Among other factors, sophistication of immunosuppressive (IS) regimen accounts for the remarkable success attained in the short- and medium-term solid organ transplant (SOT) survival. The use of steroids, mycophenolate mofetil and calcineurin inhibitors (CNI) have led to annual renal graft survival rates exceeding 90% in the last six decades. On the other hand, attrition rates of the allograft beyond the first year have remained unchanged. In addition, there is a persistent high cardiovascular (CV) mortality rate among transplant recipients with functioning grafts. These shortcomings are in part due to the metabolic effects of steroids, CNI and sirolimus (SRL), all of which are implicated in hypertension, new onset diabetes after transplant (NODAT), and dyslipidemia. In a bid to reduce the required amount of harmful maintenance agents, T-cell-depleting antibodies are increasingly used for induction therapy. The downsides to their use are greater incidence of opportunistic viral infections and malignancy. On the other hand, inadequate immunosuppression causes recurrent rejection episodes and therefore early-onset chronic allograft dysfunction. In addition to the adverse metabolic effects of the steroid rescue needed in these settings, the generated proinflammatory milieu may promote accelerated atherosclerotic disorders, thus setting up a vicious cycle. The recent availability of newer agent, belatacept holds a promise in reducing the incidence of metabolic disorders and hopefully its long-term CV consequences.
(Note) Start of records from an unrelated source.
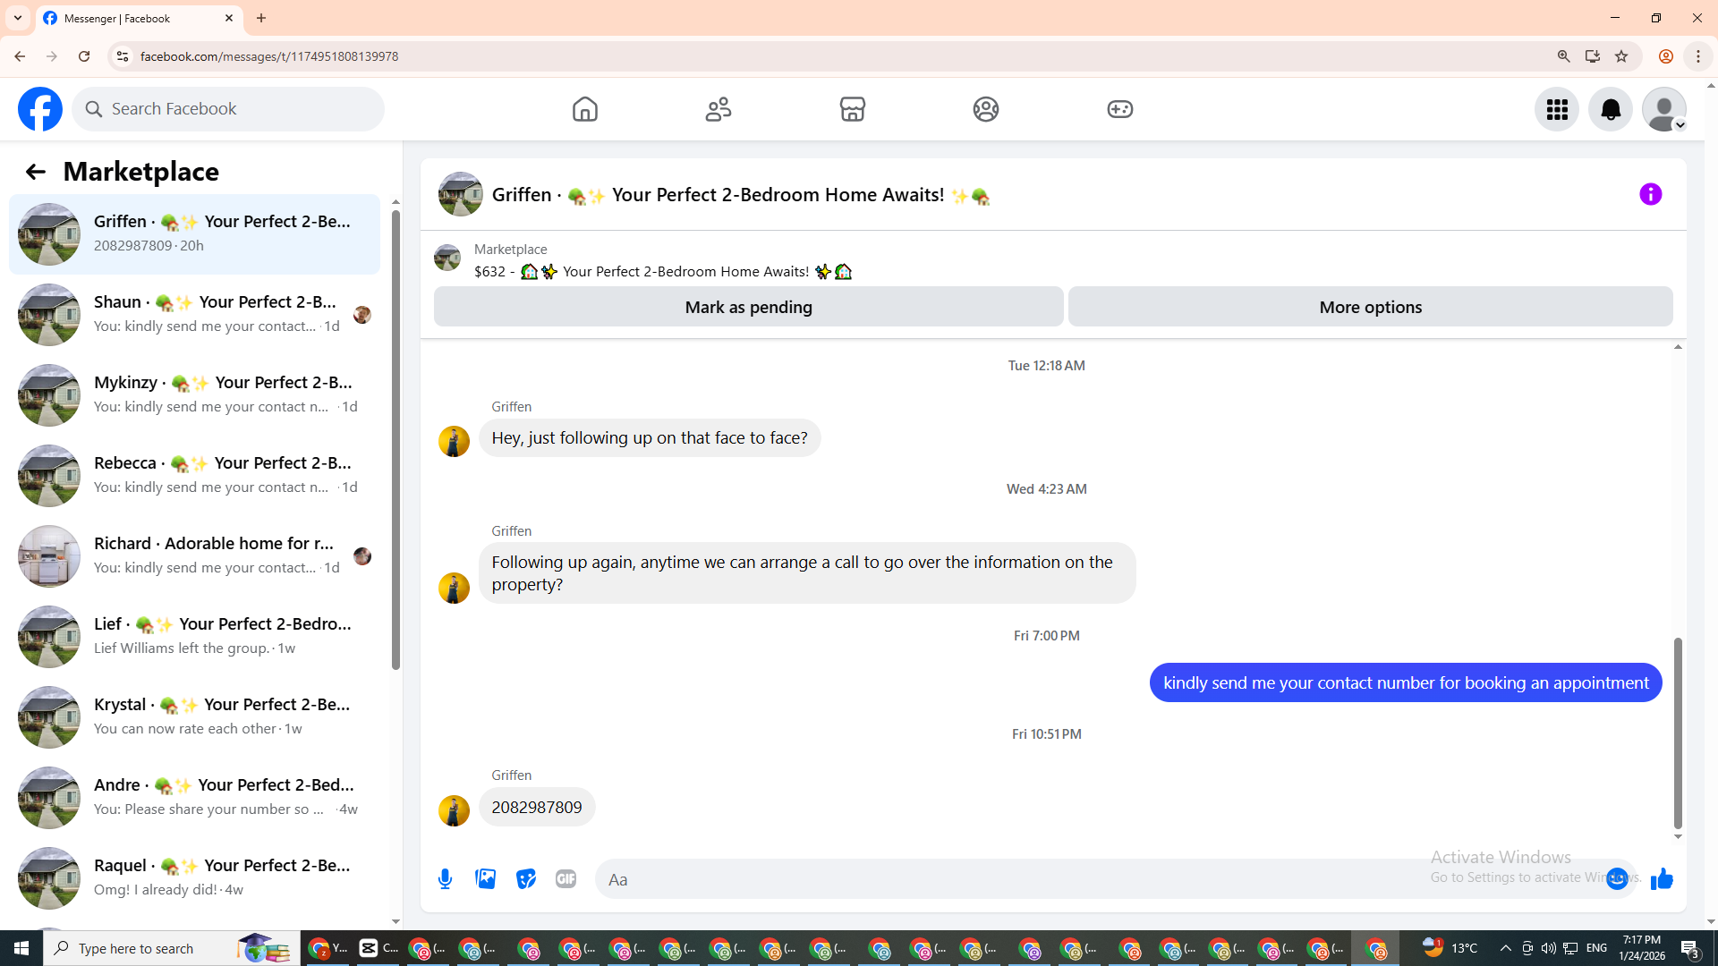
Task: Open tab search dropdown in Chrome
Action: pos(18,18)
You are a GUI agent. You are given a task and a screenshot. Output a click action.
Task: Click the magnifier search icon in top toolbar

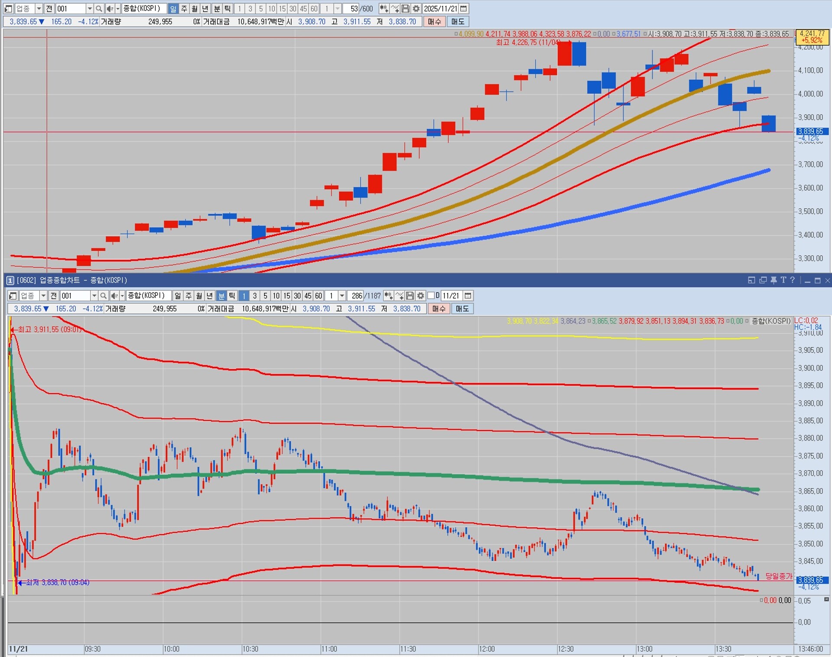point(99,9)
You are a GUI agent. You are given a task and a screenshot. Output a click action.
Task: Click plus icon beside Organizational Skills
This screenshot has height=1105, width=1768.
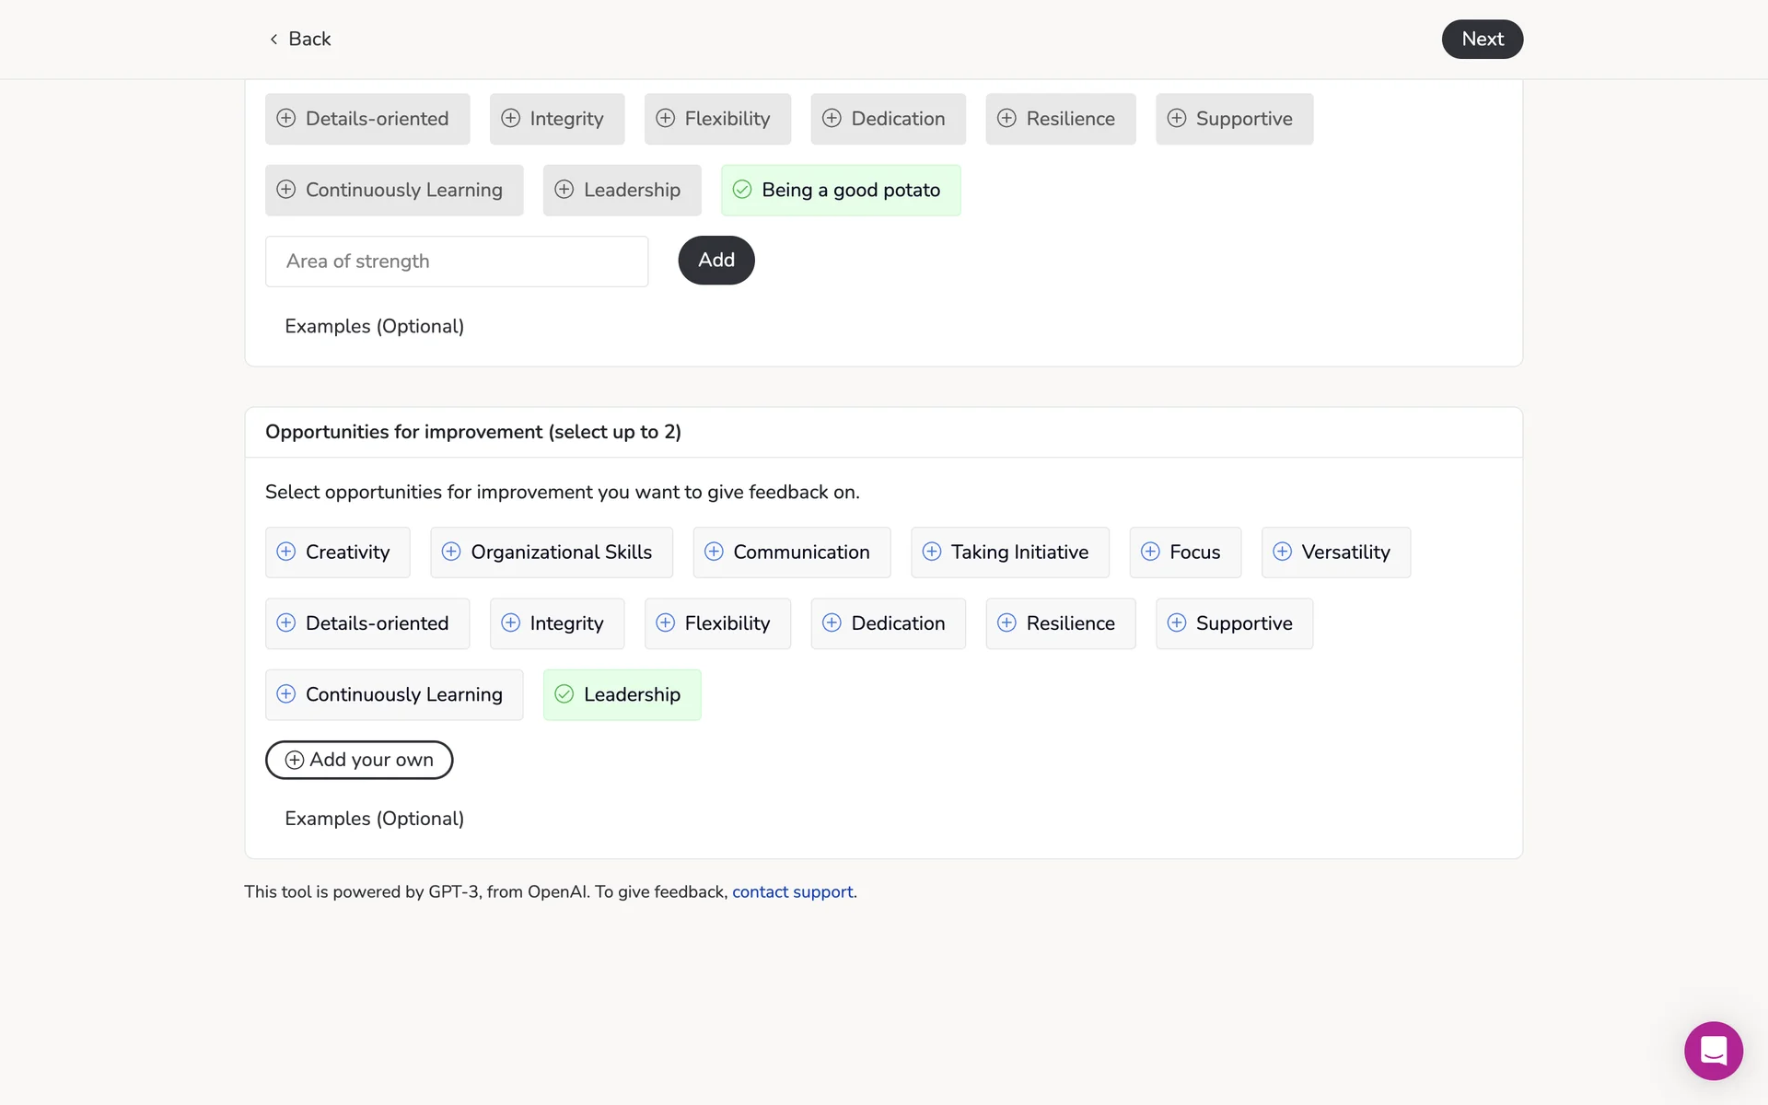(x=451, y=552)

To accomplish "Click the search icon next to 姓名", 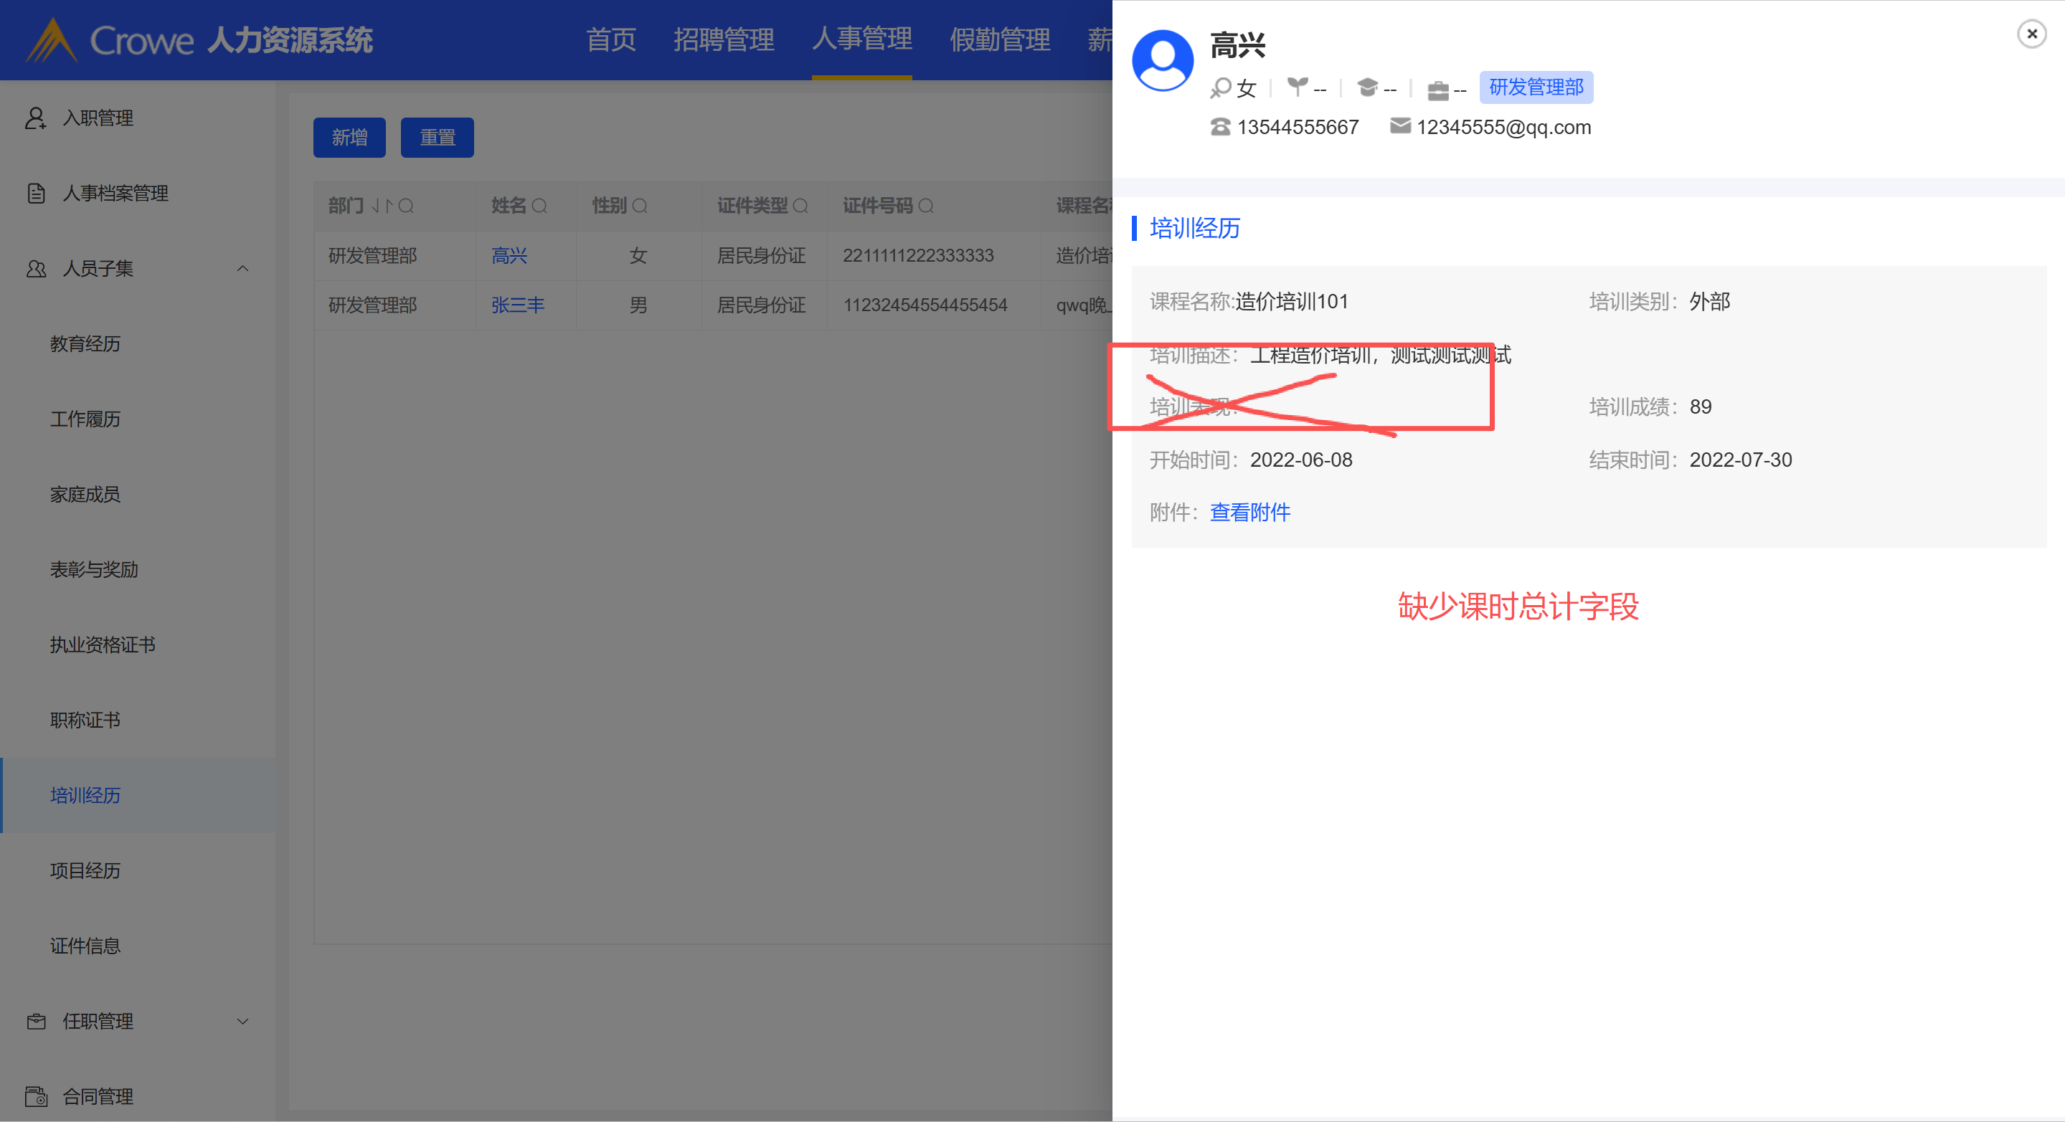I will tap(539, 206).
Although therapeutic drug monitoring as applied to CNI may be helpful, pharmacodynamic tools are needed to promote a customized selection of IS agents that offer the most benefit to an individual without jeopardizing the allograft survival.

Keywords: Immunosuppressive therapy; Metabolic adverse effects; Solid organ transplants.

Conflict of interest statement

Conflict of interest statement: The author(s) declared no potential conflicts of interest with respect to the research, authorship, and/or publication of this article.

Figures

Figure 1.

Mechanisms of calcineurin-inhibitor induction of pancreatic beta cell toxicity in new onset diabetes mellitus after transplant. Ca2+, calcium ions; NFATc, cytoplasmic nuclear factor of activated T cells Calcineurin-inhibitor (CNI) causes new onset diabetes after transplant (NODAT) by producing pancreatic beta cells toxicity with reduction in insulin secretion and a cellular resistance to the effect of insulin. It causes hypomagnesemia which impairs beta cell insulin secretion by increasing cytosolic calcium ion concentration. CNI prevents dephosphorylation of NFATc, a transcription factor for genes that promotes islet cell proliferation. It also reduces efficient insulin secretion by causing functional alteration of glucokinase enzyme. Finally, a high dose of CNI causes apoptosis of pancreatic beta cells.

Figure 2.

Biphasic effect of sirolimus: acute treatment enhances insulin sensitivity while chronic dosing causes insulin resistance. Acute sirolimus treatment enhances insulin sensitivity by inhibition of mechanistic target of rapamycin complex 1 (mTORC1). It decreases serine phosphorylation of insulin receptor substrate-1, which in turn activates phosphatidyl inositol 3-kinase, and thereby sensitizes the cell to insulin action. Paradoxically, chronic administration of sirolimus produces hyperglycemia by overriding the inhibitory effect of insulin on the transcription of hepatic gluconeogenic enzymes.